Article —
= = = = = = =
To objectively and accurately evaluate the overall navigational risk of offshore wind farm waters, this paper selects several indicators from two aspects of natural conditions and navigational environment to build the navigational risk assessment model for ships in offshore wind farm waters, as shown in Figure 1.

2.1. Natural Conditions

The influence of natural conditions on ship navigation is mainly due to the influence of visibility, wind, flow, and other factors on navigational safety.

2.1.1. Visibility

Visibility is the maximum distance at which a person with normal vision can distinguish an object from the background. Too low visibility will greatly shorten the ship operator’s response time and visual range, greatly increasing the risk of the ship operators. In 2018, there was more severe weather such as strong winds and fog in China. Under the condition of poor visibility, a total of 19 collision accidents occurred, and a total of 30 people were killed or missing, increasing 46.2% and 50.0%, respectively, year on year [18]. It can be seen that good visibility is an essential factor to ensure the safety of normal navigation.

2.1.2. Wind Speed and Direction

The influence of wind on ships’ navigation can be divided into two aspects: the speed of the wind and the direction of the wind. Ships’ navigation is more or less affected by wind direction, especially in gale weather, which may cause ships to yaw, increase, or stall to a certain extent. In addition to the speed of the wind, the direction is also an essential factor that cannot be ignored. In particular, the lateral wind pressure will cause obvious lateral deviation of the ship and even the risk of rollover, which will seriously affect the normal driving of the driver. In 2018, 16 self-sinking accidents occurred under the influence of magnitude of seven storms and waves, with a total of 53 deaths and missing people, increasing by 23.3% and 48.3%, respectively, year on year [18]. These data are enough to show that severe weather conditions such as strong winds and fog bring great threats to life safety and bring serious challenges to the maritime authorities’ on-site supervision and emergency response.
= = = = = = =
Recorded information —
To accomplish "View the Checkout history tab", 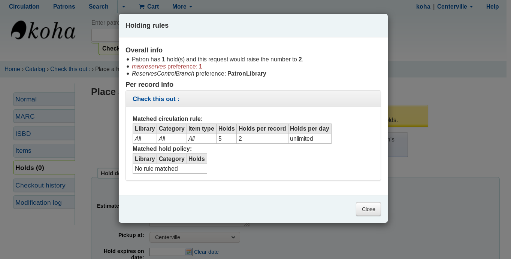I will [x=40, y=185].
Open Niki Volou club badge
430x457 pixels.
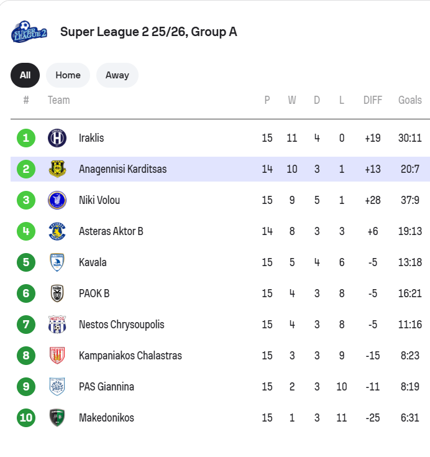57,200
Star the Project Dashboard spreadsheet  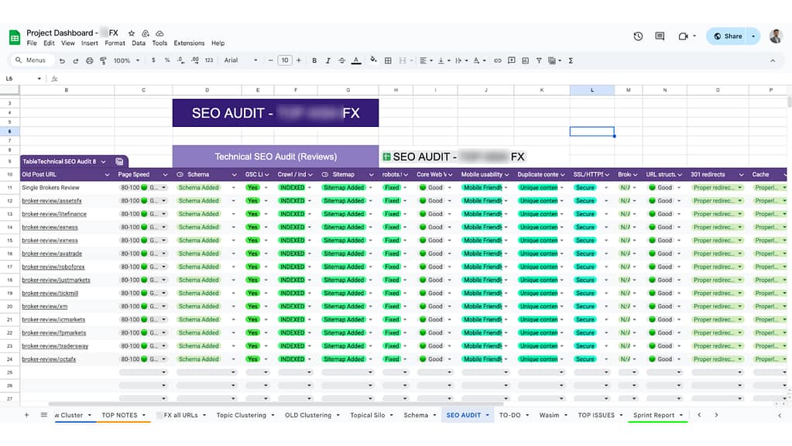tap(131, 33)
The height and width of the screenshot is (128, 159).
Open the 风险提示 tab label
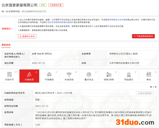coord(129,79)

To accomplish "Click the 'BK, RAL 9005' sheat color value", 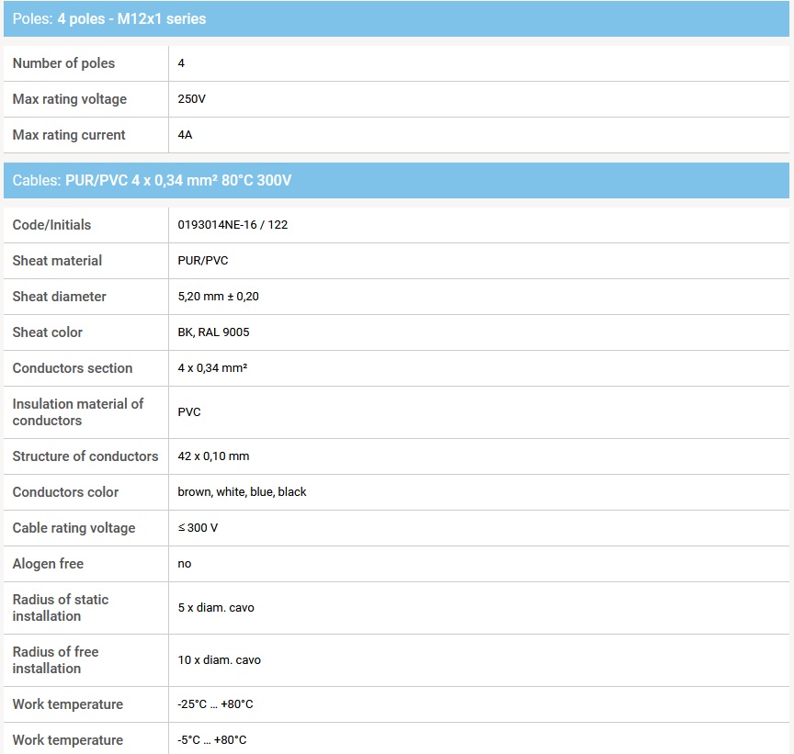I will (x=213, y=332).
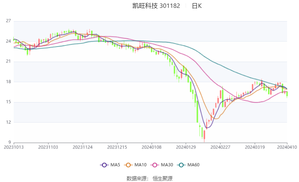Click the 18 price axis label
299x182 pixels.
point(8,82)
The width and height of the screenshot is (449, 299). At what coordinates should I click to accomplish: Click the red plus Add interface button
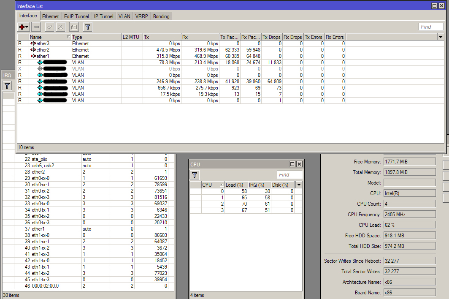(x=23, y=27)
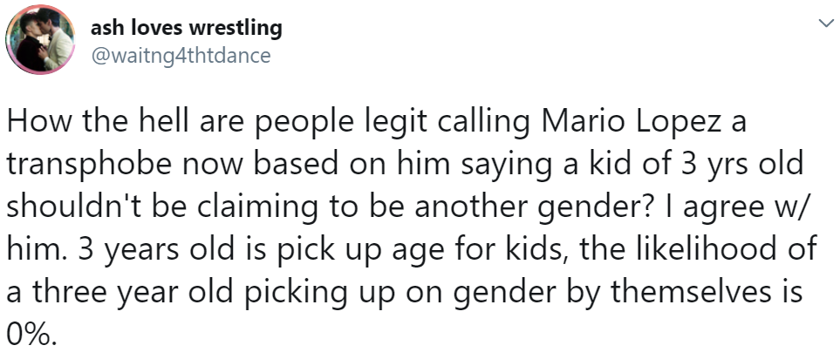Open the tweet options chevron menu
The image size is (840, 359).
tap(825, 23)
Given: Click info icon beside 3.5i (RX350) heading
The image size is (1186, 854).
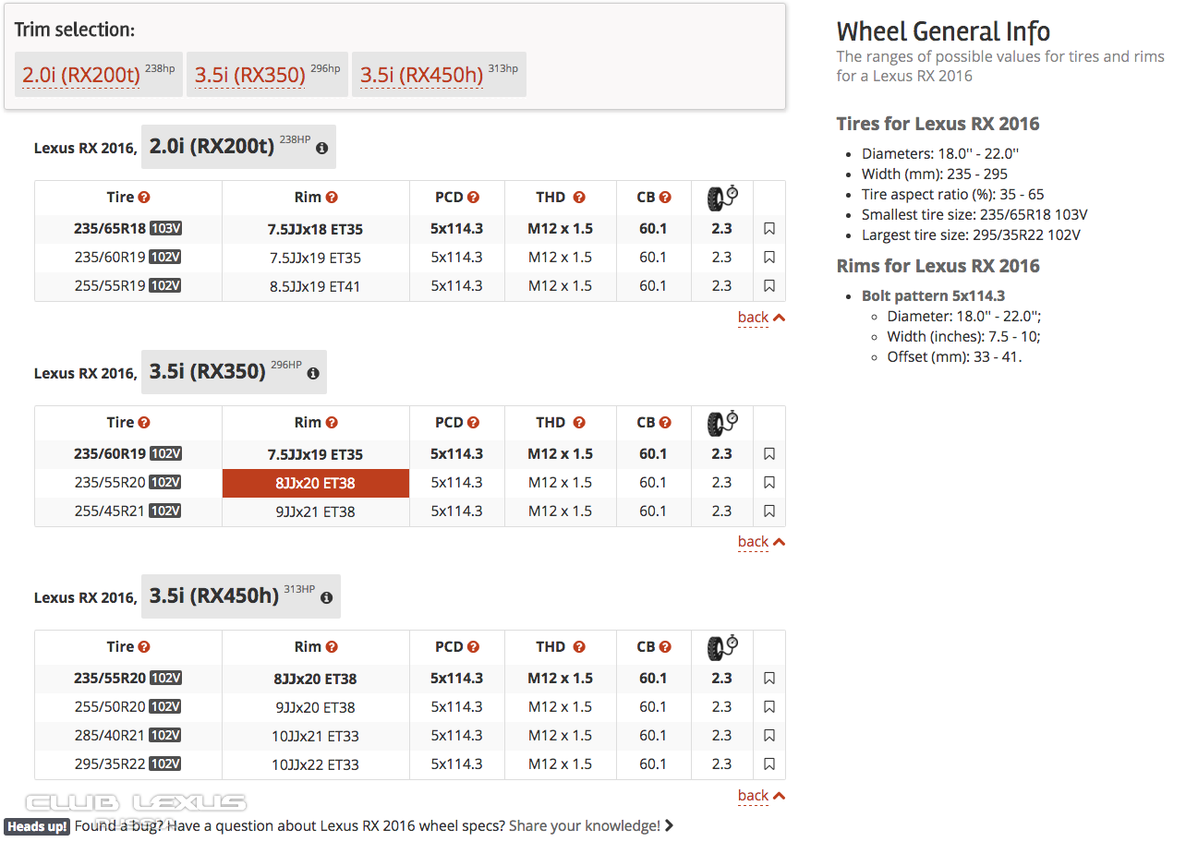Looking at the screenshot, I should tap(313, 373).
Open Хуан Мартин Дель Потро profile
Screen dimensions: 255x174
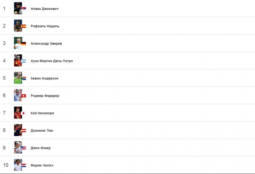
= = = = = = =
Work to be completed — Copy everything from "2.1. Natural Conditions" down to "of normal navigation." in the offshore wind farm text, substituting "collision incidents" for "collision accidents".

The solution —
2.1. Natural Conditions

The influence of natural conditions on ship navigation is mainly due to the influence of visibility, wind, flow, and other factors on navigational safety.

2.1.1. Visibility

Visibility is the maximum distance at which a person with normal vision can distinguish an object from the background. Too low visibility will greatly shorten the ship operator’s response time and visual range, greatly increasing the risk of the ship operators. In 2018, there was more severe weather such as strong winds and fog in China. Under the condition of poor visibility, a total of 19 collision incidents occurred, and a total of 30 people were killed or missing, increasing 46.2% and 50.0%, respectively, year on year [18]. It can be seen that good visibility is an essential factor to ensure the safety of normal navigation.